Pharo Libclang FFI, part 4, AST walking with visitors & callbacks

Okay, so we’ve got most of the parts ready. In the last part we managed to load the AST. Now lets do something useful with it. Traversing the tree is done uses a visitor pattern that supplies cursors to a callback function that define locations in the tree.  To the original C code from part 3 we add: the callback function, which I’ve called acceptCursorCallback(); and the callout function clang_visitChildren(), which traverses the tree and invokes the callback function for each node it visits.

Doing it in C

Adding the red lines to simple.c.

#include <clang-c/Index.h>
#include <stdio.h>

void show_cursor_kind(CXCursor cursor)
{
    enum CXCursorKind cursorKind  = clang_getCursorKind(cursor);
    CXString kindName  = clang_getCursorKindSpelling(cursorKind);
    CXString entityName = clang_getCursorSpelling(cursor);
    printf("%03d  %s(%s)\n",
        cursorKind,
        clang_getCString(kindName),
        clang_getCString(entityName));
    clang_disposeString(kindName);
    clang_disposeString(entityName);
}

// accept cursor callback
enum CXChildVisitResult
acceptCursorCallback(CXCursor cursor,
                     CXCursor parent,
                     CXClientData clientData)
{
	show_cursor_kind(cursor);
	return CXChildVisit_Break;
}

int main( int argc, const char *const * argv )
{   // Process arguments
    if( argc < 2 )
    {   printf("Usage: %s inputfile {clang-options}\n", argv[0] );
        return -1;
    }
    const char * mainSourceFilename = argv[1];
    const char *const* options = argv + 2;
    int optionCount = argc - 2;

    // Create the Index and Transalation Units
    CXIndex index = clang_createIndex( 0, 0 )
    CXTranslationUnit TU =
            clang_createTranslationUnit(index, mainSourceFilename);
    if( !TU )
    {   printf("Failed to get Translation Unit\n");
        return -1;
    }

    // The root cursor of a TU is the translation unit itself
    CXCursor rootCursor  = clang_getTranslationUnitCursor( TU );
    show_cursor_kind(rootCursor);

    // invoke visitor
    int treeLevel = 1;
    clang_visitChildren(rootCursor, acceptCursorCallback, &treeLevel);

    clang_disposeTranslationUnit( TU )
    clang_disposeIndex( index );
    return 0;
}

We’ll look into the callback function acceptCursorCallback() first. Given a cursor, we just show the same cursor information as we did in part 3.    Our callback must answer a CXChildVisitResult to direct the visitor on its next traversal action, being either:

  1. CXChildVisit_Break – terminate visitor traversal
  2. CXChildVisit_Continue – next sibling node of current cursor. Does not process children of cursor.
  3. CXChildVisit_Recurse – dive depth first into traversing the children .

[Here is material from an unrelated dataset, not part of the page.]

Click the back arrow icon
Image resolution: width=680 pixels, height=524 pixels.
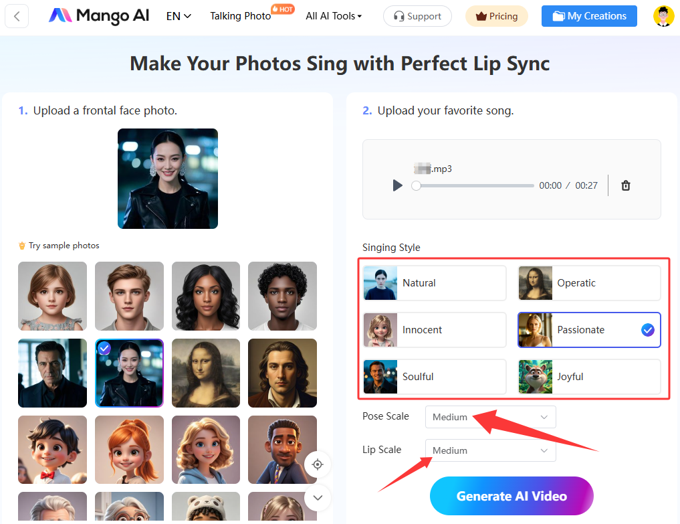tap(17, 16)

To see how these work in practice we’ll try each in turn.   CXChildVisit_Break is up first as you can see in the code above.

We pass our callback function to the libclang function clang_visitChildren(), which takes three arguments…

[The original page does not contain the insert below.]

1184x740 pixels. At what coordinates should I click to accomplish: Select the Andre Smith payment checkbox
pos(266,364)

  • a cursor at the root of the tree, which we got from the translation unit in part 3;
  • our callback function (above) which is invoked for each visited node;
  • some optional custom client data (later we’ll use it to store indent level, but for now we leave it alone)

Note that treeLevel is not used until part 5.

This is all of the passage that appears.